High school students in the Dubuque Public School District have a new resource to help deal with their mental health.

They're called brain health retreat rooms.

Students who are feeling anxious, stressed or just having a bad day can go to these rooms to recover and get help with coping skills from a mental health specialist.

Amy Unmacht, the executive director of the Foundation for Dubuque Public Schools, said the rooms will have four different areas to address different needs.

"If you're really like anxious, kind of needing to be by yourself to regroup, there's going to be these chairs that kind of surround you almost kind of like a cocoon, that you can feel kind of that big hug and feel like you're by yourself," she said.

The rooms also have a group gathering area where students can meet with counselors and a kitchen with health snack options.

Unmacht said the Foundation worked with the non-profit Brain Health Now to develop the rooms, which are based on Iowa City High School's NESTT mental health center.

She said the idea started last spring when Dubuque school counselors reported being overwhelmed with students needing mental health help.

"So what was happening were these students were just been sent home because they were too anxious to go back to class.
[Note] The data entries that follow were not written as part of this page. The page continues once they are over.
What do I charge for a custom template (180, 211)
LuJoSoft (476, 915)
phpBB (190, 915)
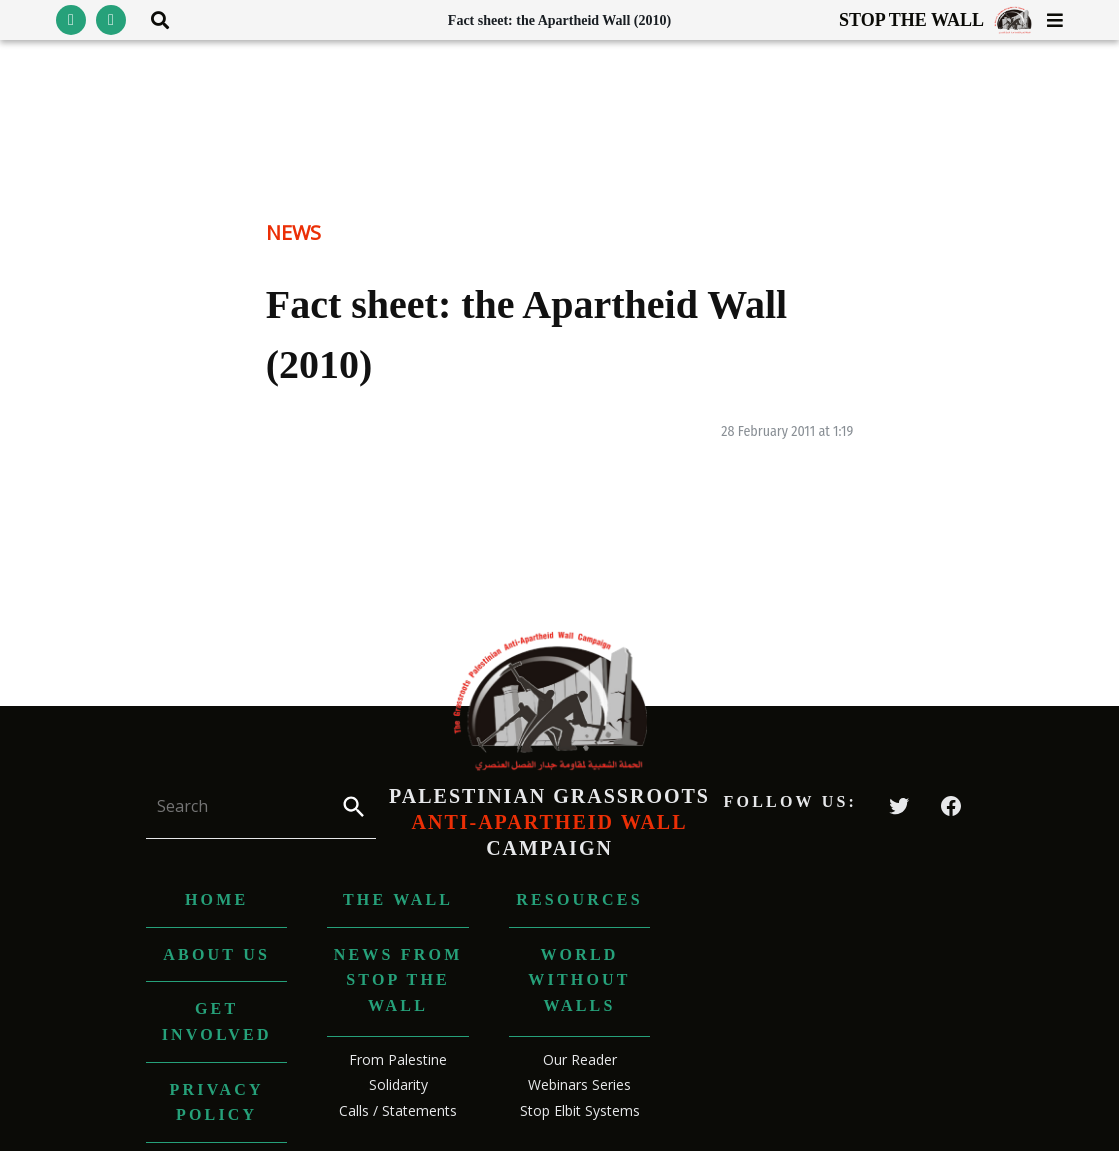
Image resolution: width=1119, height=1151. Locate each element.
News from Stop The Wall (398, 980)
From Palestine (398, 1059)
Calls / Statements (398, 1110)
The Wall (398, 899)
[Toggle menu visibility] (1047, 20)
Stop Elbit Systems (580, 1110)
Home (216, 899)
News (293, 232)
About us (216, 954)
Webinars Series (579, 1084)
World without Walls (579, 980)
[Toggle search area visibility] (152, 20)
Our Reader (580, 1059)
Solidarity (398, 1084)
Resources (579, 899)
But there really was nothing, nowhere for them to go or not enough staff to help them," she said.

"And so then that just compiled the problem, because the next day they were anxious because they missed the day before."

Studies indicate children's mental health has been severely impacted by the COVID-19 pandemic.

Last fall, several leading children's mental health organizations declared a "national emergency in children's mental health," citing the pandemic along with existing challenges and urged lawmakers to take action.

Unmacht said even before the pandemic, students were reporting needing more help with their mental health.

The pandemic has only exacerbated the issue, she said.

"As we got back from remote learning and back into class, in person learning, students were feeling overwhelmed, they were feeling stressed out," she said. "They were feeling unprepared for that task, or that task or that class."